Pourquoi le marché de l’emploi peine-t-il à valoriser les profils expérimentés ?

En France, plus on avance en âge, plus il devient difficile de rester dans l’emploi. Un paradoxe quand on sait que les seniors disposent souvent de l’expérience, des compétences et de la stabilité que recherchent les employeurs.
Des chiffres qui interrogent
- Le taux d’emploi des 55-64 ans en France est de 56 %, contre 62 % en moyenne dans l’OCDE*
- À 60 ans, seuls 35 % des Français sont encore en emploi**.
- Les demandeurs d’emploi seniors restent inscrits à France Travail 2 fois plus longtemps que les moins de 50 ans***.
*(Source : OCDE, Perspectives de l’emploi 2023, données disponibles dans la base de données de l’OCDE (Statistiques du marché du travail par tranche d’âge)).
**(Source : INSEE, Enquête emploi 2023 – Données annuelles. Cette donnée correspond à une estimation issue des courbes par âge (non publiée directement sous forme de taux par âge isolé, mais observable dans les graphiques par tranche d’âge))
***(Source : Dares – Synthèse Stat’ (2023) et données France Travail.En moyenne, les 50 ans et plus restent inscrits 15 mois, contre 7 à 8 mois pour les moins de 50 ans. Voir notamment les études Dares sur la durée d'inscription au chômage).
Trois freins majeurs
1. Les stéréotypes liés à l’âge Moins adaptables, moins à l’aise avec le numérique, trop chers… Les clichés ont la vie dure. Résultat : des profils pourtant qualifiés sont écartés, parfois dès la lecture du CV.
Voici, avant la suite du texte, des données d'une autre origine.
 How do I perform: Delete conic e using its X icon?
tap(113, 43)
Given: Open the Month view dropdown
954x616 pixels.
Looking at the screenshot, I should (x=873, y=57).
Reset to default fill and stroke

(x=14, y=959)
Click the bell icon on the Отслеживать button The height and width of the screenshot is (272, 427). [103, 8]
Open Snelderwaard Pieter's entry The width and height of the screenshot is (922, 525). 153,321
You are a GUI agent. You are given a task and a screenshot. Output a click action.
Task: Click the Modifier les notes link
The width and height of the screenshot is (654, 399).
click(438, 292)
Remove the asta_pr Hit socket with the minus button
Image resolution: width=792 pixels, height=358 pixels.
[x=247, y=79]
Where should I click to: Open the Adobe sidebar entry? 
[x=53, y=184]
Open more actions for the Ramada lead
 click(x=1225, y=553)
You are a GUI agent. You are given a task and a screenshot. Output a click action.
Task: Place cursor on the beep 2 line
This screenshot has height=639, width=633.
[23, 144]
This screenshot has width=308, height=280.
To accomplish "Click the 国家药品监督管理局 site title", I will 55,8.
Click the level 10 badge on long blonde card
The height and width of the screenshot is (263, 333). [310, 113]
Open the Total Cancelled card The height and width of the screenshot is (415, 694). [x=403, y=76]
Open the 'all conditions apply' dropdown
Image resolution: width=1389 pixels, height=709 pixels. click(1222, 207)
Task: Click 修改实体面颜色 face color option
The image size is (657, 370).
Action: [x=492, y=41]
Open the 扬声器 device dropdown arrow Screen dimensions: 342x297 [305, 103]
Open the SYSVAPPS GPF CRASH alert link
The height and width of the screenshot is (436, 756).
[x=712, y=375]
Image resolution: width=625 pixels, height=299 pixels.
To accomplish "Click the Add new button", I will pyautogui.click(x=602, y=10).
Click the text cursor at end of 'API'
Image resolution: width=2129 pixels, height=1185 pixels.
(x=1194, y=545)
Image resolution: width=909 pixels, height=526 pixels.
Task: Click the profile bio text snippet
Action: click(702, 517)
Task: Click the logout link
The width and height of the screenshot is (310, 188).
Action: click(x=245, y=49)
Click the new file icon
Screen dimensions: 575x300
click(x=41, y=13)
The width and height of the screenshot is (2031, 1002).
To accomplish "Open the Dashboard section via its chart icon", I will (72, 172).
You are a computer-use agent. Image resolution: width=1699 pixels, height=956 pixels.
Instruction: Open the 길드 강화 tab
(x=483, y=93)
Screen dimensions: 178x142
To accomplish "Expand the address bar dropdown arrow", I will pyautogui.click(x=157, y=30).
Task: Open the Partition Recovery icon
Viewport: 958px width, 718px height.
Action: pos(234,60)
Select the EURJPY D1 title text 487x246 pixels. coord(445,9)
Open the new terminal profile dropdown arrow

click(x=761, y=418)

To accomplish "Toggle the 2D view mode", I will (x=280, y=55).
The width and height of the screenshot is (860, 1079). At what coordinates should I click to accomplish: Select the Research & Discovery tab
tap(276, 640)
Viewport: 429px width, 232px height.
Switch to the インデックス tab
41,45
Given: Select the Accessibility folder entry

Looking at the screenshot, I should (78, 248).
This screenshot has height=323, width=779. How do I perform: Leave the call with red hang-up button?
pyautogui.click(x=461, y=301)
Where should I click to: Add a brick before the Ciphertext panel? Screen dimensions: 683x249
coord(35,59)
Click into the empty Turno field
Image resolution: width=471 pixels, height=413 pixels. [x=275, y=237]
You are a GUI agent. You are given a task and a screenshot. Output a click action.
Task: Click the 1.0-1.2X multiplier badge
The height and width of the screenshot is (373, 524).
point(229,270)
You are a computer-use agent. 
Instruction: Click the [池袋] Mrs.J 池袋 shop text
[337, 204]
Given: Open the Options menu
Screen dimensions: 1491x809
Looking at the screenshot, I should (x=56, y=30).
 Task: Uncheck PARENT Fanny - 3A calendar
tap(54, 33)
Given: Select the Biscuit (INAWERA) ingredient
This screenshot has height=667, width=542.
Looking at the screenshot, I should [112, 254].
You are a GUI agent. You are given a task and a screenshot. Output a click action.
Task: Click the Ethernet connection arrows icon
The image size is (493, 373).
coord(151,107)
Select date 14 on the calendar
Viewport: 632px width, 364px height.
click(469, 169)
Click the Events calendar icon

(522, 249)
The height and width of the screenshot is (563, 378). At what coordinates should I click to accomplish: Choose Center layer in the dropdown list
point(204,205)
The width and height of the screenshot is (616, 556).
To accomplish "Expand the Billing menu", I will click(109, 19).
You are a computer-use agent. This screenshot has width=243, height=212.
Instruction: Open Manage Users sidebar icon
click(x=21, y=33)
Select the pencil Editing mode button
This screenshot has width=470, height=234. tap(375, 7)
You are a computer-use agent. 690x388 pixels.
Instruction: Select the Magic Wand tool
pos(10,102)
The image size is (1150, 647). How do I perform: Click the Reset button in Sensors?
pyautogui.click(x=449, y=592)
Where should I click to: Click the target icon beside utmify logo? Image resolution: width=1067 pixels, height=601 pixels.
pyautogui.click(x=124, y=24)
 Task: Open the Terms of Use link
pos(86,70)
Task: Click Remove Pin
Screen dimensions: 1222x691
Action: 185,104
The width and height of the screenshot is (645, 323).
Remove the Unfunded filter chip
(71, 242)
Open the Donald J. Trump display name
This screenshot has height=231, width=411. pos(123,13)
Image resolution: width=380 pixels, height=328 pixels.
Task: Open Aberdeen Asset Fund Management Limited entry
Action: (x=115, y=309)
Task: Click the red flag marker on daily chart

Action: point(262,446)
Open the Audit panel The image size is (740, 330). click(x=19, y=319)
2. Le coût perçu de l’embauche Les rémunérations plus élevées et les craintes sur la rentabilité à court terme freinent certains employeurs. Pourtant, des dispositifs existent pour compenser ce coût.
3. Le manque de dispositifs adaptés Si les seniors ont droit aux dispositifs de reconversion classiques, peu sont spécifiquement pensés pour eux : bilan de compétences, validation des acquis, passerelles métiers restent trop génériques.
Accompagner autrement
Pour changer la donne, il ne suffit pas de prolonger l’âge légal de départ à la retraite. Il faut aussi sécuriser et valoriser les transitions professionnelles des seniors :
- Un accompagnement renforcé et individualisé (via le CEP, les Transitions Pro, ou les structures spécialisées)
- Une meilleure articulation entre les entreprises et les dispositifs publics pour construire des parcours adaptés
- Des actions de sensibilisation auprès des recruteurs pour déconstruire les stéréotypes
Et ailleurs en Europe ? Des approches plus inclusives de l’emploi des seniors
La France affiche un des taux d’emploi des seniors les plus bas d’Europe de l’Ouest. Pourtant, certaines de nos voisines ont su mettre en place des politiques plus efficaces. Quelques exemples inspirants :
🇸🇪 Suède : un marché du travail inclusif par nature Avec un taux d’emploi des 55-64 ans supérieur à 77 %, la Suède combine politique de l’emploi active et conditions de travail favorables. Flexibilité, formation continue, aménagement du temps de travail pour les seniors : tout est fait pour permettre de prolonger les carrières sans les subir.
🇩🇪 Allemagne : valoriser l’expérience, y compris en reconversion L’Allemagne propose des aides spécifiques à l’embauche des seniors (réduction des charges, accompagnement) et un effort massif sur la formation tout au long de la vie, y compris pour les publics les plus âgés. Les seniors sont vus comme une force d’appui dans la transmission et la résolution de pénuries de main-d’œuvre.
🇳🇱 Pays-Bas : retraite flexible et emploi à temps partiel Les seniors bénéficient de la possibilité de partir en retraite progressive, avec des temps partiels aménagés. Résultat : ils restent plus longtemps en emploi, dans de bonnes conditions.
✅ Et si l’expérience devenait un levier ?
Les seniors représentent un réservoir de compétences stratégiques, particulièrement utile dans les métiers en tension, les fonctions d’encadrement, ou la transmission des savoirs. À condition d’activer les bons leviers de reconnaissance et d’adaptation.
Miser sur l’employabilité des seniors ne passe pas uniquement par le report de l’âge légal de départ. Cela suppose de repenser les conditions de travail, l’accès à la formation, et les représentations sociales.
Il est possible de faire autrement, à condition d’en faire une priorité partagée entre pouvoirs publics, entreprises et accompagnateurs de parcours.